Geologic formation in Oregon, United States

The Vester Formation is a geologic formation in Oregon which preserves fossils dating back to the Triassic period. The partial skeleton of a new genus of basal thalattosaur has been recovered from the Brisbois Member of this formation. The Brisbois Member, which dates to between the Carnian and Norian, is a marine sequence primarily composed of fine-grained clastic sedimentary rocks with fissile mudstones of black, green or gray variety broken up by widely spaced intervals of calcirudite beds and calcareous conglomerate. The formation formed between two parallel island arcs, that of the Baker Terrane and the Olds Ferry Terrane. The formation mostly consists of reworked chert grains from the Baker Terrane.
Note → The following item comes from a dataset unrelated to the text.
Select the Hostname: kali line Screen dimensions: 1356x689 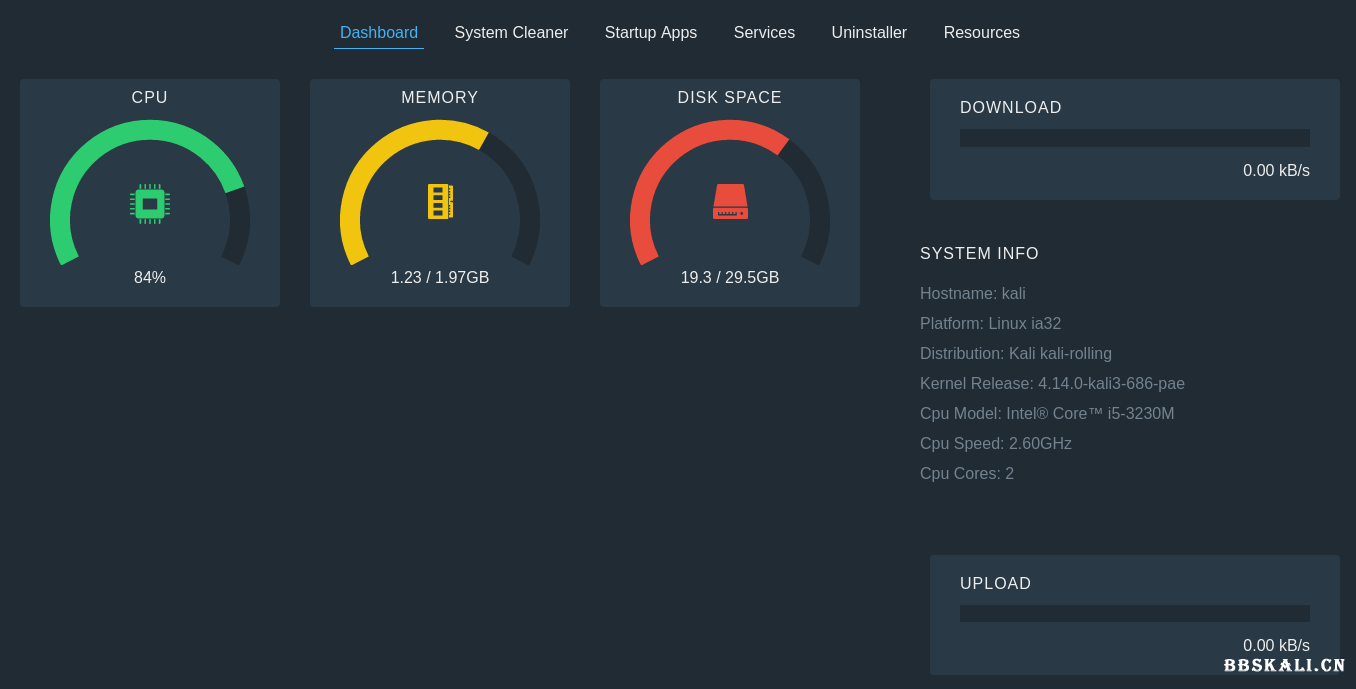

In addition to the remains of the basal thalattosaur, fragmentary and undescribed remains exist of an ichthyosaur, archosaur, and a hybodontid shark as well as many invertebrate fossils.

==See also==

- List of fossiliferous stratigraphic units in Oregon
- Paleontology in Oregon

==Sources==
- ((Various Contributors to the Paleobiology Database)). "Fossilworks: Gateway to the Paleobiology Database"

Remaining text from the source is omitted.